Data Streams Overview
Data Streams Overview
This section covers everything involved in building and running a Data Stream: sources, transformation, enrichment, and destinations.
If you are new to the platform, start with What is a Data Stream? for an introduction to the core concepts.
In This Section
- Sources: Configure data inputs for your Data Stream
- Transformation and Enrichment: Shape data and apply AI/NLP operations
- Destinations: Deliver processed data to warehouses, storage, or endpoints
Components of a Data Stream
Sources
Sources define where data comes from. Datastreamer connects to major social media platforms, news sources, and web content automatically. You configure what data you want (keywords, accounts, date ranges, etc.) and the platform handles provider selection and retrieval.

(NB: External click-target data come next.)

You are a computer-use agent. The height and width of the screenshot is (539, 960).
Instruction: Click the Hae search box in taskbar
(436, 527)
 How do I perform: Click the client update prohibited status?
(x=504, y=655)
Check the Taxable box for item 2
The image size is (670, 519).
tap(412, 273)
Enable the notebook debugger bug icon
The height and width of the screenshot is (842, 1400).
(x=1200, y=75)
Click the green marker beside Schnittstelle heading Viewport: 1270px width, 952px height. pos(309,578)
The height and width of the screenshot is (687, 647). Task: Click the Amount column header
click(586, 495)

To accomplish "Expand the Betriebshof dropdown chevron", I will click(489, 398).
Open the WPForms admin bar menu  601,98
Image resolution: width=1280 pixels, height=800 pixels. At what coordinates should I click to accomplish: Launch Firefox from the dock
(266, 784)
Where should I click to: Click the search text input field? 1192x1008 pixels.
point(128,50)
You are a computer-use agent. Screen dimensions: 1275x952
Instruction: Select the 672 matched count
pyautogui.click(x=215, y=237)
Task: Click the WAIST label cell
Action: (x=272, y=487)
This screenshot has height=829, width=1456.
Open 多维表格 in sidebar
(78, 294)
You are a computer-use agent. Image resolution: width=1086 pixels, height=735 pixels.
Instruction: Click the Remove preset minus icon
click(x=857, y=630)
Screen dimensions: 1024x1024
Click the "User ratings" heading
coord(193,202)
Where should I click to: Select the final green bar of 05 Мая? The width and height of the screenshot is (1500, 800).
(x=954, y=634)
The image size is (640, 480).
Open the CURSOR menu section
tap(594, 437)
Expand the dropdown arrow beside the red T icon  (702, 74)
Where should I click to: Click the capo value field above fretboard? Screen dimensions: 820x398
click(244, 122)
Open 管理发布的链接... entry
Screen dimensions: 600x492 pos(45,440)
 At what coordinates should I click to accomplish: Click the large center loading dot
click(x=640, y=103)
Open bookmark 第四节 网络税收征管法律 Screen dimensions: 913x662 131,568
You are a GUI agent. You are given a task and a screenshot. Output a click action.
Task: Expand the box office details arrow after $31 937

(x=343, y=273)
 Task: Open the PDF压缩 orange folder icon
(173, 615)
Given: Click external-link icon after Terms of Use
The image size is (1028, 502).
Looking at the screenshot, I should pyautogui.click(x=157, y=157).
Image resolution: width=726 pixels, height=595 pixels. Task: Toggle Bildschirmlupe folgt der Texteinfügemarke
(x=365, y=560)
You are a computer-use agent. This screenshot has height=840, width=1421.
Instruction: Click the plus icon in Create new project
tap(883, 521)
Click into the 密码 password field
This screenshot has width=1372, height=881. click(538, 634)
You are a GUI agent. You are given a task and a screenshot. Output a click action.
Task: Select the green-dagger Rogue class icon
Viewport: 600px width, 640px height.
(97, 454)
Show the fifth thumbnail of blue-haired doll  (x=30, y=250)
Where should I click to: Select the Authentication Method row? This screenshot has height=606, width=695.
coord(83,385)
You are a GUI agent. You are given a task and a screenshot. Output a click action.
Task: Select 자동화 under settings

Supported sources include Facebook, Instagram, Twitter/X, TikTok, Reddit, YouTube, Threads, and Bluesky, among others.
Transformation
Raw data from sources arrives in varied formats. Transformation converts it into a consistent structure using Datastreamer's unified schema, making it compatible with downstream enrichments and destinations.
The Unify Transformer handles this automatically for supported sources. Custom transformation is also available via the JSON Schema Transformer.
Enrichment
Enrichments are optional AI and NLP operations applied to data as it flows through the pipeline. They add structured metadata to each document without replacing the source content. Enrichments are billed at per-component DVU rates, in addition to your base Data Stream usage.
Available enrichments include sentiment analysis, entity recognition, categorization, language detection, location inference, and more.
Operations and Enrichments Overview
Pipeline Logic
The pipeline defines the path data takes from sources to destinations. It supports routing, filtering, deduplication, batching, and branching. Complex logic can be built from the same component set as a simple linear pipeline.
Destinations
Destinations are where processed data is delivered. Supported destinations include cloud data warehouses (BigQuery, Snowflake, Databricks), cloud storage (S3, Azure Blob, GCS), streaming endpoints (Pub/Sub, Firehose, Webhook), and Datastreamer's own Searchable Storage.
Jobs
Jobs are how a Data Stream collects data from sources. Each Job runs a query, retrieves content, and passes it into the pipeline. Jobs handle scheduling, retries, volume limits, and source failover automatically.
Pricing
Data Streams are priced in DVUs (Data Volume Units). DVU usage accumulates across all Jobs and components in a stream.
Need More Control?
If you need to connect to a specific data provider directly, use your own API credentials, or access provider-specific features, see Direct Integrations.